* EXTRACTED TEXT *

● ● ● ●

Remember, the enemy comes masquerading as a messenger of light. We do not willingly walk into bondage with our wrists together and arms outstretched, begging to be put in chains and live behind its bars. We are moved there gradually.
Satan does not come to you and say black is white. He comes to you and says, “Black is dark,” and we say, “Well, of course it is.” “Dark is obscure,” “Yep, that is right.” “Obscure is transparent,” “Yes, yes it is.” “Transparent is light,” “Absolutely it is.” “And light is white.” Then he has lured us slowly into the cell of our bondage, convincing us step by step that black is white. Now we are captives of the very lie we have been slowly convinced of.
A lie may say, “God wants you happy,” while quietly removing holiness from the conversation. A lie may say, “Follow your heart,” while ignoring the corruption of the heart apart from grace. A lie may say, “Love means affirmation,” while separating love from truth. A lie may say, “You know what is best for you,” while placing the self above the wisdom of God.
This kind of bondage sounds reasonable because it borrows the language of wisdom, compassion, and freedom. It does not always tell people to reject God. Sometimes it simply tells them to reinterpret God in a way that protects the lie.
That is how captivity works. It does not merely lock a person in. It convinces them the room is safe.
This is why discernment matters. Test every voice you hear, even your own. Not every thought deserves agreement. Not every emotion deserves authority. Not every cultural idea deserves a place in the Christian mind.
Christ Liberates Through Truth
Jesus said, “If you abide in my word, you are truly my disciples, and you will know the truth, and the truth will set you free” (John 8:31-32).
Freedom does not come by protecting the lie. Freedom comes by abiding in the Word of Christ.

● ● ● ●

* INFORMATION GIVEN *

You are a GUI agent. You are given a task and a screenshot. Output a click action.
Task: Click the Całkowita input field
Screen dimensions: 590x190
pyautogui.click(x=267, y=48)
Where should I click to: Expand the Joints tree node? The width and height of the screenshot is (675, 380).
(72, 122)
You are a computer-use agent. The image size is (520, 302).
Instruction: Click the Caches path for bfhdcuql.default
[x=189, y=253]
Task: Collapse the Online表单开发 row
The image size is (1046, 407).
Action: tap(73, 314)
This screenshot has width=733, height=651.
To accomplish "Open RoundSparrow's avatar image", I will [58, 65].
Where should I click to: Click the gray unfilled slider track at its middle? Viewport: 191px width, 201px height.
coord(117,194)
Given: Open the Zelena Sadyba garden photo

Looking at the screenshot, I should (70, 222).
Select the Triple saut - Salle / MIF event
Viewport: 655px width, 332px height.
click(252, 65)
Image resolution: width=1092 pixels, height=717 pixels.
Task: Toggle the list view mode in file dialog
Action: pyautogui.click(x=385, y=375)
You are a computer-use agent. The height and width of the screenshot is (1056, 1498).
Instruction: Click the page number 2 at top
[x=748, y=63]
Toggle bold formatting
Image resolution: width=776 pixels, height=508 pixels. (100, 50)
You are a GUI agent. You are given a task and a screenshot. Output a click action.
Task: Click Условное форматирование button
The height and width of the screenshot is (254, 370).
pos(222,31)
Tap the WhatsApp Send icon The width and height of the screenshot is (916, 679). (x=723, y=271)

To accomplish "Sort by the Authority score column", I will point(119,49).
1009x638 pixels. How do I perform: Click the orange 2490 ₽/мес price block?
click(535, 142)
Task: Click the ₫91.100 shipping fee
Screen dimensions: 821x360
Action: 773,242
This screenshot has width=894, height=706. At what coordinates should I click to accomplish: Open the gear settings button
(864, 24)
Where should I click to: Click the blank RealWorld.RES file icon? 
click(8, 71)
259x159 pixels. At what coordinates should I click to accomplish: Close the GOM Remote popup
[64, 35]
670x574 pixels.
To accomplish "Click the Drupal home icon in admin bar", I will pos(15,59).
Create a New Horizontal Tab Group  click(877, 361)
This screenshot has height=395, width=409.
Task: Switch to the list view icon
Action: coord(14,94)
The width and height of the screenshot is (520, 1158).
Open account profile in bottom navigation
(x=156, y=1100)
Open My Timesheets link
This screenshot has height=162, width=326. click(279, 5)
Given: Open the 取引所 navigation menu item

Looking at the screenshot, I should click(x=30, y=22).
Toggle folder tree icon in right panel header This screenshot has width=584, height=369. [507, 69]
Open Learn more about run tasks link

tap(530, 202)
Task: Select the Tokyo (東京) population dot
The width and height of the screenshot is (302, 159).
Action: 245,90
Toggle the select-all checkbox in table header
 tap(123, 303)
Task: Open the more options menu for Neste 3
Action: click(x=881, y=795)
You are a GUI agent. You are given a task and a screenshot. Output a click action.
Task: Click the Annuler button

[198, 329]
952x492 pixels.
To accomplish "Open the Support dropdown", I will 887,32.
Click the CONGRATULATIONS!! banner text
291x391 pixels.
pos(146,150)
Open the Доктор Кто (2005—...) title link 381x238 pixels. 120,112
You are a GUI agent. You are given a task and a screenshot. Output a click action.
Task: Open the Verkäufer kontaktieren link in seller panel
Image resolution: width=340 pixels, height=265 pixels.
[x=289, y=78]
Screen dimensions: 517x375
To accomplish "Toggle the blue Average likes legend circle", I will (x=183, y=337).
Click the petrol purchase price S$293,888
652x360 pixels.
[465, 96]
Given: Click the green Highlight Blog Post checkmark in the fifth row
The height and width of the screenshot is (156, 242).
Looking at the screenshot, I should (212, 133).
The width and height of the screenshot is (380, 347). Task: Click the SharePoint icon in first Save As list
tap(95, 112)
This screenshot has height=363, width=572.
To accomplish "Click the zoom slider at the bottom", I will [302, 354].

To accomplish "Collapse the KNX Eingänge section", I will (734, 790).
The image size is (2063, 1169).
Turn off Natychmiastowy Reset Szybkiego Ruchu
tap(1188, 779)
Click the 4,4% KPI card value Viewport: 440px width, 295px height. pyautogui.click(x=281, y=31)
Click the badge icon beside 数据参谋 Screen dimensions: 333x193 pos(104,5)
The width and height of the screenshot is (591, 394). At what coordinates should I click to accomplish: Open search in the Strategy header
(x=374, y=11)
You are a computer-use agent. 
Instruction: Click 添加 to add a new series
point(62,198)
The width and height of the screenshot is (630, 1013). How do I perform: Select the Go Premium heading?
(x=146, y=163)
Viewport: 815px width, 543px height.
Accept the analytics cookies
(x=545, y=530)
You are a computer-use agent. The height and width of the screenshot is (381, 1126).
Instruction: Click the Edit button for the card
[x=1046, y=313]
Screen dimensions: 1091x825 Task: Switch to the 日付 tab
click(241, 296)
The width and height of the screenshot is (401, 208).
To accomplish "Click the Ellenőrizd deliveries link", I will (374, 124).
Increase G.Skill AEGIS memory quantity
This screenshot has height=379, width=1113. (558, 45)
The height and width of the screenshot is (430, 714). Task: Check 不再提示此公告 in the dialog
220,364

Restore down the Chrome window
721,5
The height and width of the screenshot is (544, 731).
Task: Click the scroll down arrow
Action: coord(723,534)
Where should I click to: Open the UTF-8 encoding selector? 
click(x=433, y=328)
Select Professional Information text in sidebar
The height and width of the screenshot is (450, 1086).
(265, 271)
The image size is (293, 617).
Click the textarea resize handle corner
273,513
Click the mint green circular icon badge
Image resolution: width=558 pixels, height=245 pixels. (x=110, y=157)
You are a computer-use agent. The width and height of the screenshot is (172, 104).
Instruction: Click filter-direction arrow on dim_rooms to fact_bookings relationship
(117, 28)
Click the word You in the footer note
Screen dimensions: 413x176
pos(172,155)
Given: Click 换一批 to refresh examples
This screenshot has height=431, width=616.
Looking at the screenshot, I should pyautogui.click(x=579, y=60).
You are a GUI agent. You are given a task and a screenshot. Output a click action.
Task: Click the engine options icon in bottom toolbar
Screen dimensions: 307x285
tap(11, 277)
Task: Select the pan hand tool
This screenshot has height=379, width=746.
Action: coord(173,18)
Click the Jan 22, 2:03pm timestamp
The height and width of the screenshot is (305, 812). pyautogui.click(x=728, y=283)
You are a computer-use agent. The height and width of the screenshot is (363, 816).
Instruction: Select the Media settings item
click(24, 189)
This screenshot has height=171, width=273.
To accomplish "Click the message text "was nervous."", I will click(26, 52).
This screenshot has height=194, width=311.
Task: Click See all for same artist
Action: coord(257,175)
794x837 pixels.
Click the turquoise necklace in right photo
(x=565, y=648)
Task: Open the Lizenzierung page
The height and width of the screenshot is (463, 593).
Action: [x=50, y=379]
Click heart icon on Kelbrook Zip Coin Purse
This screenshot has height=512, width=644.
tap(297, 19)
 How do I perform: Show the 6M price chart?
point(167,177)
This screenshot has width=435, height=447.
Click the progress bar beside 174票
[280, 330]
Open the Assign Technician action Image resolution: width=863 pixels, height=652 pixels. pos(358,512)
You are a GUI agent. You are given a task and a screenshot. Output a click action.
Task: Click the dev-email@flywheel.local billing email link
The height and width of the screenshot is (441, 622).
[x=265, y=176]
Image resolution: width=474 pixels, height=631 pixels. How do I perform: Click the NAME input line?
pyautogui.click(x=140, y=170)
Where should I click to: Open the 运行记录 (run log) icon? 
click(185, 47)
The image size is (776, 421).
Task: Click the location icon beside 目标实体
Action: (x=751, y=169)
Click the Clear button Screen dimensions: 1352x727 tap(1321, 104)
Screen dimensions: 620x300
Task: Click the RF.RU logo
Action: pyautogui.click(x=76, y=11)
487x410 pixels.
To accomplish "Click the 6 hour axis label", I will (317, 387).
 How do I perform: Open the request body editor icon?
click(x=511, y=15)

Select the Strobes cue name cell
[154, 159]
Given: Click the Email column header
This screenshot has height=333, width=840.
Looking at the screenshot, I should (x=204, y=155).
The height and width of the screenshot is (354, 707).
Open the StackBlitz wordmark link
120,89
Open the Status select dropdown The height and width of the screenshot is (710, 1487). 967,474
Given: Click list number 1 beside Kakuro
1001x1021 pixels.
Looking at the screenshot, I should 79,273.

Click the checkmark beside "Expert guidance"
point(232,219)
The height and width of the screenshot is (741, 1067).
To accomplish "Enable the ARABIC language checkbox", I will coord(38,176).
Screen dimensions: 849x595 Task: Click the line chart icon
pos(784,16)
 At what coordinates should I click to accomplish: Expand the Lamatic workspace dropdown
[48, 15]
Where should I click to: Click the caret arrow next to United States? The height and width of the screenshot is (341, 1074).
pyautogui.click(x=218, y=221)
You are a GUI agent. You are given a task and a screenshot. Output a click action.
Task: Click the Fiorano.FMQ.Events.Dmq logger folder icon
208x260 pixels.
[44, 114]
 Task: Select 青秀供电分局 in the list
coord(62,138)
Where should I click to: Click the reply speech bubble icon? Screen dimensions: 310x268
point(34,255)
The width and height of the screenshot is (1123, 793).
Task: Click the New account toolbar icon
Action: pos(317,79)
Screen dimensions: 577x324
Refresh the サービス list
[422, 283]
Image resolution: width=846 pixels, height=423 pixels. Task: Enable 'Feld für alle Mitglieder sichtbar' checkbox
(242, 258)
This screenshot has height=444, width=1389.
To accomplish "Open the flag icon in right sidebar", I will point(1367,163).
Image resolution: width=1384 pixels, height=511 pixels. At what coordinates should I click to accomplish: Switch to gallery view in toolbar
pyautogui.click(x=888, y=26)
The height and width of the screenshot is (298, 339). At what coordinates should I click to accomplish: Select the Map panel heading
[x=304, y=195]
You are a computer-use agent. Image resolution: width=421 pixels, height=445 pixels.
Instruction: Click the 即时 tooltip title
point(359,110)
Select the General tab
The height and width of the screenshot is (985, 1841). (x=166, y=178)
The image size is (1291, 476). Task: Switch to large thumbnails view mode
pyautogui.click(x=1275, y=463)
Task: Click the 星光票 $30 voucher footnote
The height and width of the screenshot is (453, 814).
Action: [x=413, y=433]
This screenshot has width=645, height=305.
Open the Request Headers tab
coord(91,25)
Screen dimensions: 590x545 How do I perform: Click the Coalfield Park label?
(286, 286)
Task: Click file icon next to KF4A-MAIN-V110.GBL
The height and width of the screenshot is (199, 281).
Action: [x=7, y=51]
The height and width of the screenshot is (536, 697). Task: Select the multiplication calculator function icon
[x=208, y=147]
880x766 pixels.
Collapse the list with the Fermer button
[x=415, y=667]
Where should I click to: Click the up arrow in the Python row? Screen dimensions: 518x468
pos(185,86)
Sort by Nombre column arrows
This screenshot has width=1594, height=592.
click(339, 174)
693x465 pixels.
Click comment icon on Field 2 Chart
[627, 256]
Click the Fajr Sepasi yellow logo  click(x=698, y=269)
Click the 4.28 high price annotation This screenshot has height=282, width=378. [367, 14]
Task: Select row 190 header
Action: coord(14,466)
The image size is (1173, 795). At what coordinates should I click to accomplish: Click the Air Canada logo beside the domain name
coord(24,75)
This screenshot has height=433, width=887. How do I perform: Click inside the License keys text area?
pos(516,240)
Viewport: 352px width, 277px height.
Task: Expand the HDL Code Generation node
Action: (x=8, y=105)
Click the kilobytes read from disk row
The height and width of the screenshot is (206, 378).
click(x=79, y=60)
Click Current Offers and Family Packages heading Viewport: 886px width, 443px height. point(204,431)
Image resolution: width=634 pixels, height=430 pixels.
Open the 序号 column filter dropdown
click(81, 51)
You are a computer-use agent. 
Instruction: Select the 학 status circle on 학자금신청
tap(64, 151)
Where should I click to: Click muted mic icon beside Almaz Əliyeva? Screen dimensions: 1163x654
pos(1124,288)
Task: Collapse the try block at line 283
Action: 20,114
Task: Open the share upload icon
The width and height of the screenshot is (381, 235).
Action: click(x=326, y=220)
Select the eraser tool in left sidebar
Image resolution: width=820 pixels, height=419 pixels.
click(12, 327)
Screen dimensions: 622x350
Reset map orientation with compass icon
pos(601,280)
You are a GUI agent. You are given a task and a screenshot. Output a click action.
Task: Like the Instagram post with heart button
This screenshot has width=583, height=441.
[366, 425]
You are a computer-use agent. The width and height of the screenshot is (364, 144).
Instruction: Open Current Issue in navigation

● ● ● ●

* WORK ITEM *
Reproduce word for word the section of the passage on deception and bondage starting at "This kind of" and ending at "Word of Christ.".

* PROBLEM SOLUTION *
This kind of bondage sounds reasonable because it borrows the language of wisdom, compassion, and freedom. It does not always tell people to reject God. Sometimes it simply tells them to reinterpret God in a way that protects the lie.
That is how captivity works. It does not merely lock a person in. It convinces them the room is safe.
This is why discernment matters. Test every voice you hear, even your own. Not every thought deserves agreement. Not every emotion deserves authority. Not every cultural idea deserves a place in the Christian mind.
Christ Liberates Through Truth
Jesus said, “If you abide in my word, you are truly my disciples, and you will know the truth, and the truth will set you free” (John 8:31-32).
Freedom does not come by protecting the lie. Freedom comes by abiding in the Word of Christ.